We’re just home from seeing our psychiatrist Dr Barry. It was a good appointment.
Mostly the apt centered on the meeting that took place last Friday between our psychiatrist, our therapist and the psychiatrist who assessed us a few months ago. Lots of stuff was discussed, mostly stuff to do with our safety and how to manage that.
Dr Barry said lots of practical stuff came up, stuff like ways in which to keep us safe. Dr L the forensic psychiatrist had his report with him and in it he said that as a system he felt that we did have the capacity to manage our own safety. However he wanted us to get CCTV installed in our home, and get a personal alarm. We already have a house alarm but we dont always remember to set it when the dissociation is really bad.
Having a personal alarm which is attached to a company that would respond if we were in danger is a good idea I think. I am not sure about the CCTV but Dr Barry said she thought it was a good idea also as it would and could deter people from banging on our doors, or hanging out outside our house.
They also discussed getting someone to stay with us over night, or if not overnight then to come for a few hours in the evening time to check on us and see that we’re ok. Again that has to be planned, they arent sure how it would be funded, and Dr Barry said she was going to speak with K her social worker and try to form a plan around how to best go about doing that.

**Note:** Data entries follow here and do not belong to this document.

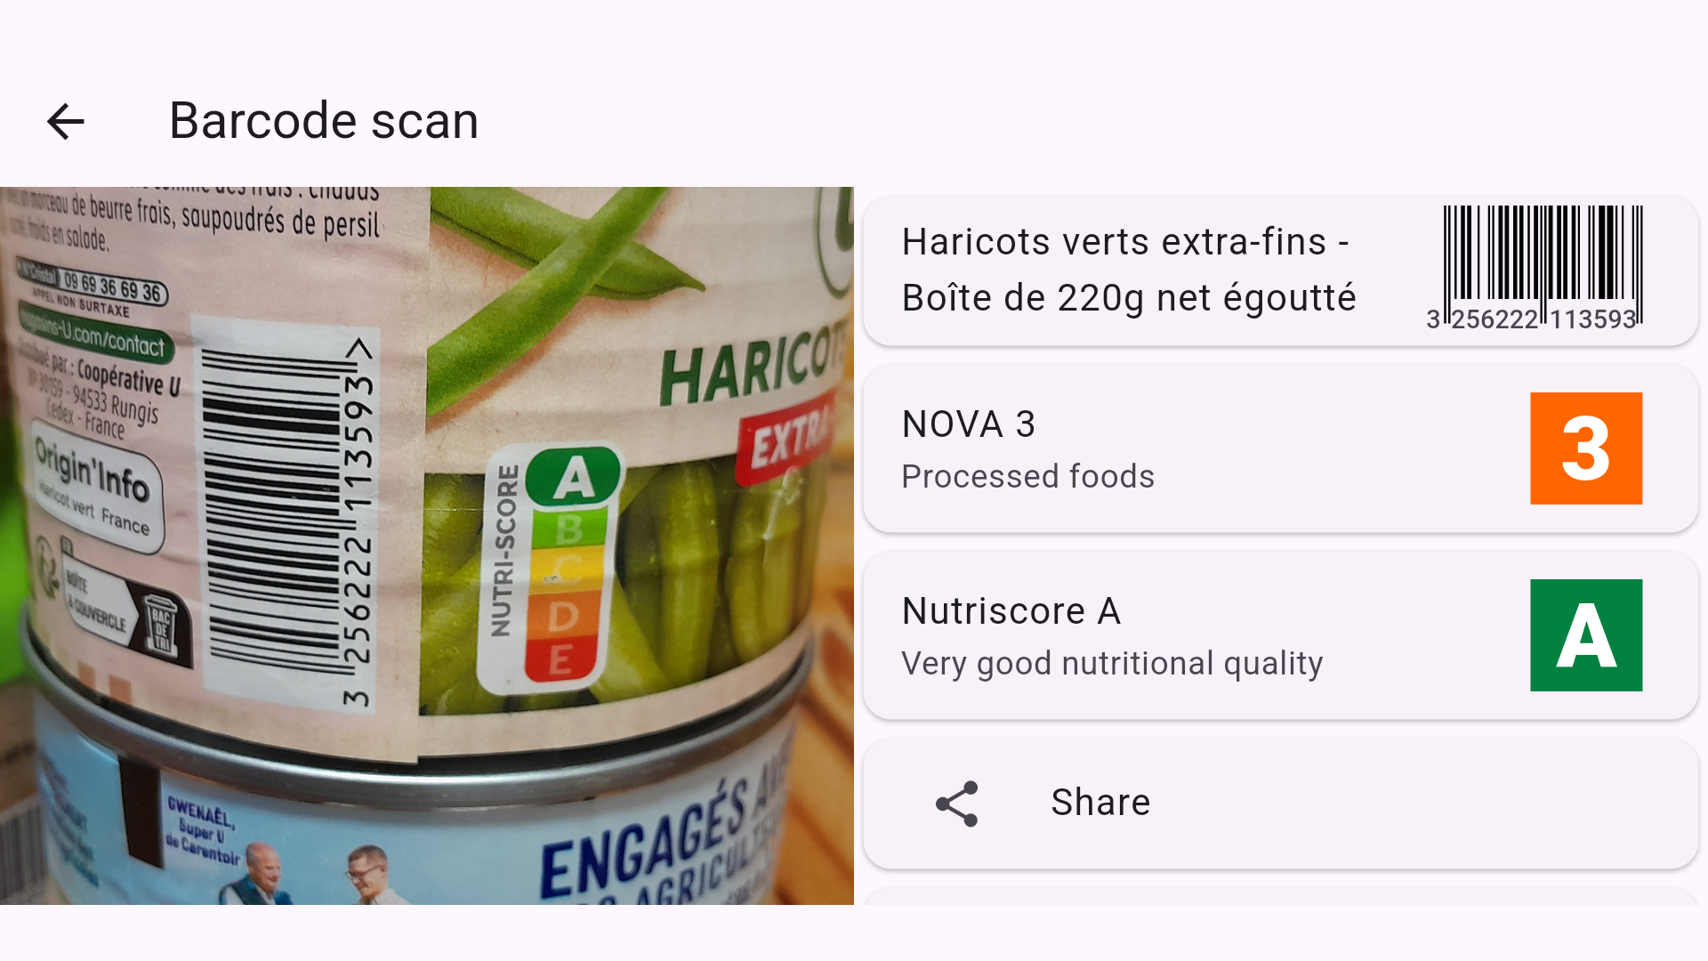Click 'Very good nutritional quality' text

click(x=1112, y=664)
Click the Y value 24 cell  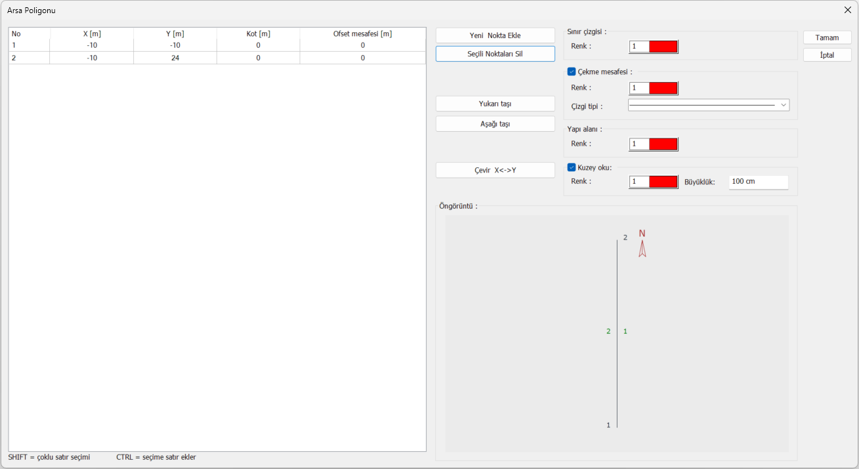(x=175, y=58)
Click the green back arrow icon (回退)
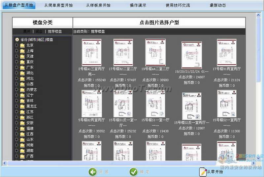Image resolution: width=264 pixels, height=177 pixels. [x=92, y=171]
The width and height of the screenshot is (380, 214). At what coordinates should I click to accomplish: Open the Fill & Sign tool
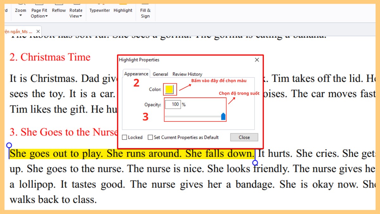coord(145,13)
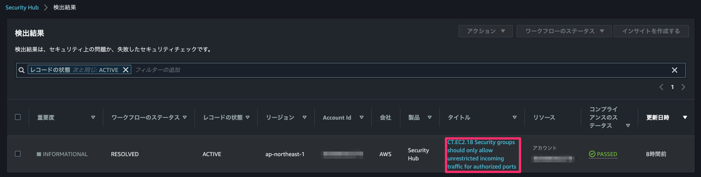Open CT.EC2.18 Security groups finding title
Screen dimensions: 701x177
pyautogui.click(x=481, y=155)
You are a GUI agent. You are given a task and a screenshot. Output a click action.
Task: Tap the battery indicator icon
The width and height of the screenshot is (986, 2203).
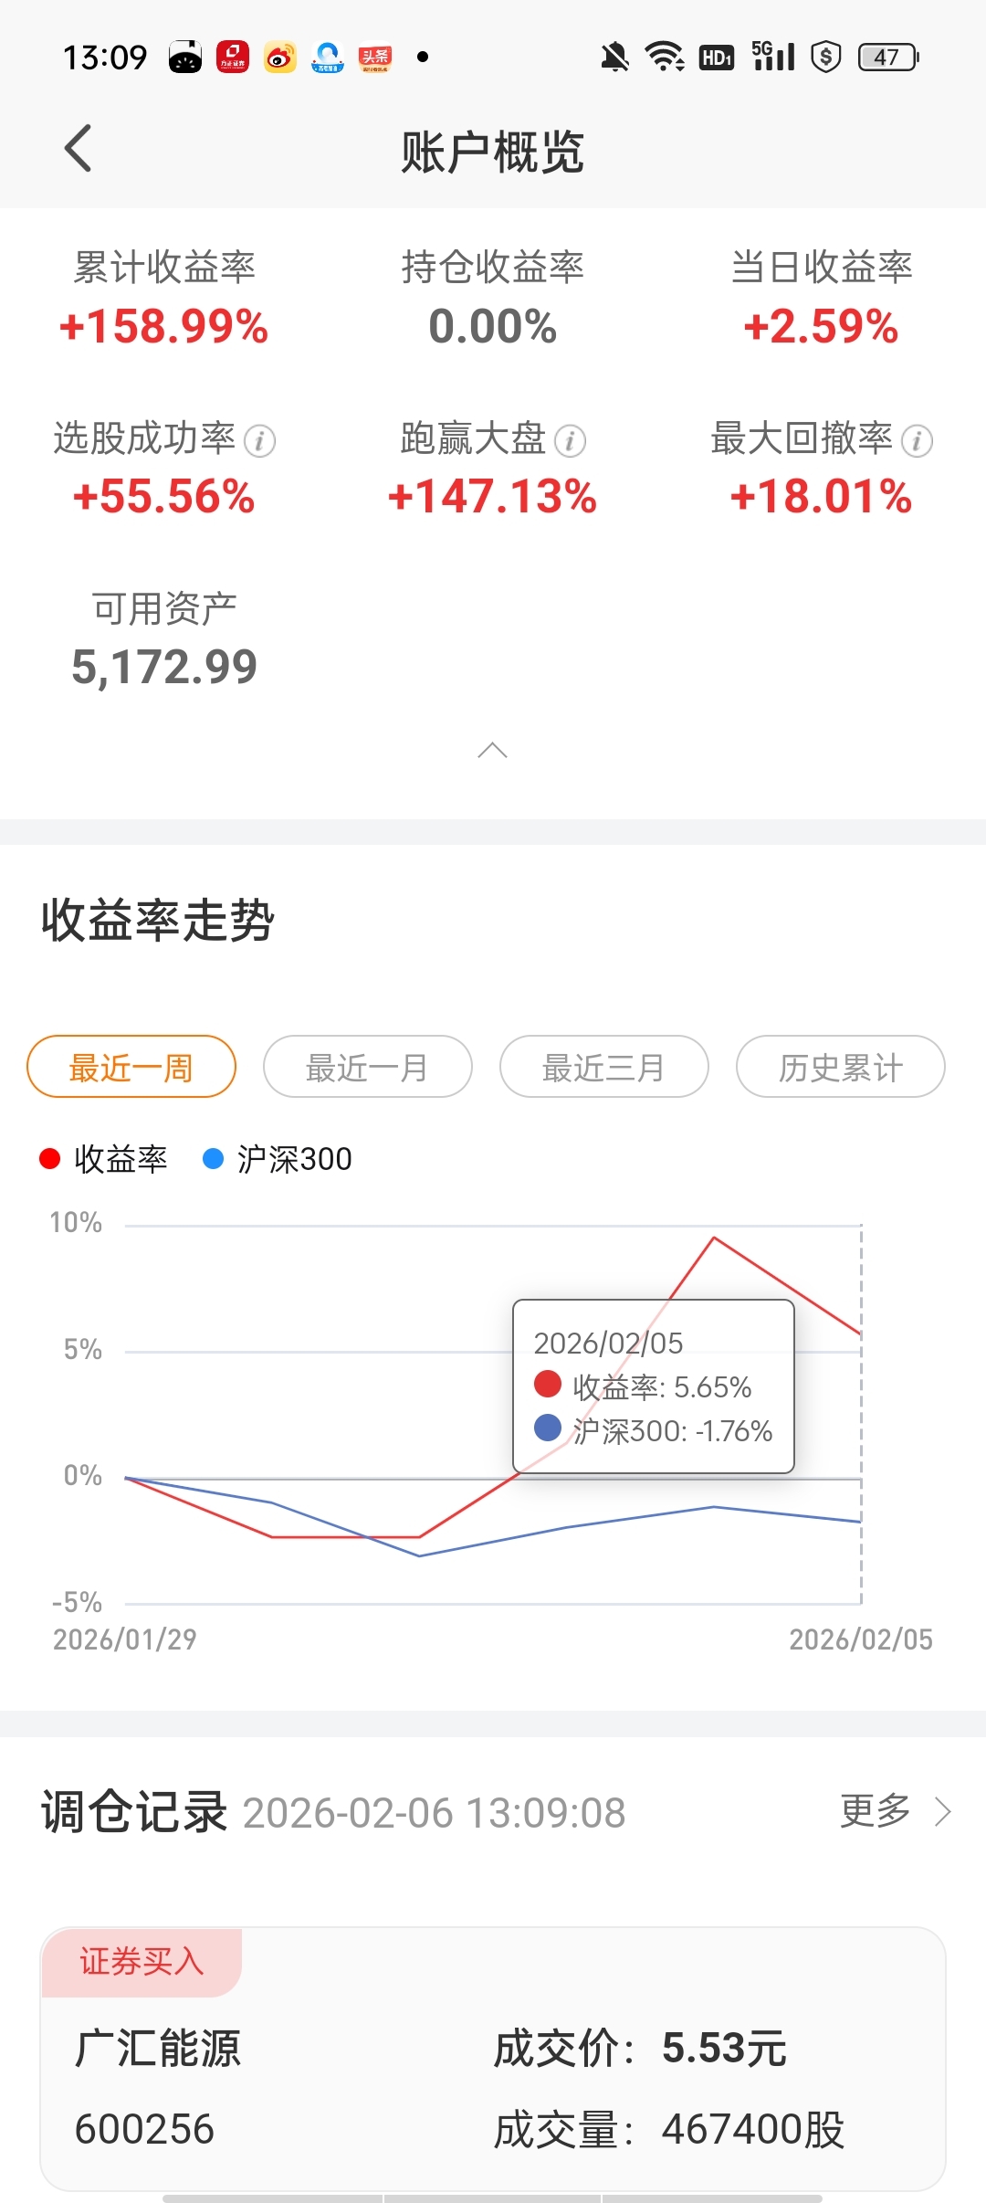tap(887, 58)
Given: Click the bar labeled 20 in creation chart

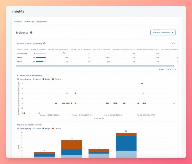Looking at the screenshot, I should coord(126,145).
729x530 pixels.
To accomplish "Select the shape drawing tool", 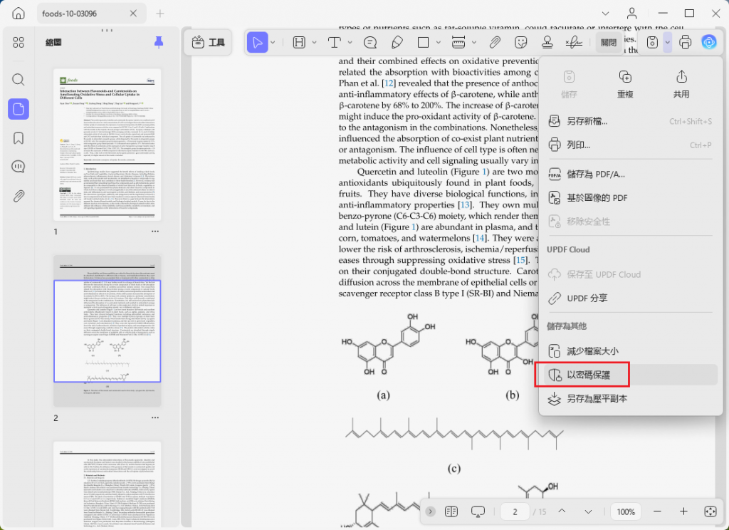I will [424, 42].
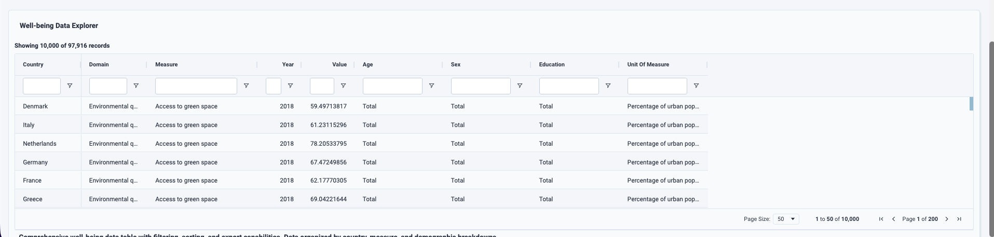Open the Unit Of Measure filter funnel
Viewport: 994px width, 237px height.
pyautogui.click(x=696, y=86)
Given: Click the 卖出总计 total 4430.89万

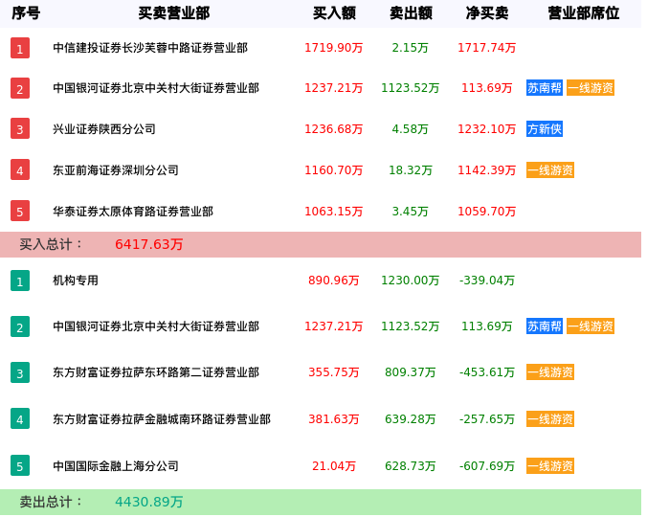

I talked to our parents about what was discussed and they seemed ok with it. But our dad was saying how he thinks I shouldnt allow someone to stay over as he thinks my privacy will be compramised. I think if the right person is employed and I’m comfortable with them then it would be a good thing. Plus there is then someone to be accountable to and that could also keep us safe as if there was any issues of overdosing or anything there would be someone there to see and help if needs be.
Dr Barry also discussed our pathway to admission should we need to be admitted to hospital. It was decided at the meeting that we’d be admitted through the emergency department and a decision would be made there and then as to whether we needed to be admitted rather than us going to the secure unit to be admitted. It was felt that this wouldnt benefit us in the long term and I am glad that we dont have to go through the secure unit as I do not like it there..
Dr Barry is away next week for a week so we are seeing her junior doctor. I’m nervous to see her as we had a bit of a rocky start last year because she assessed us one time when we were being admitted to hospital. She wasnt on dr Barrys team then though. Dr barry said she’d speak to her before we saw her and she reassured me it would be ok. She said it would be good for us to see her junior doctor because she felt it would be good for us to get to know her a little bit. It will be weird not to see dr Barry as I am used to seeing her but we’ll make the best of it.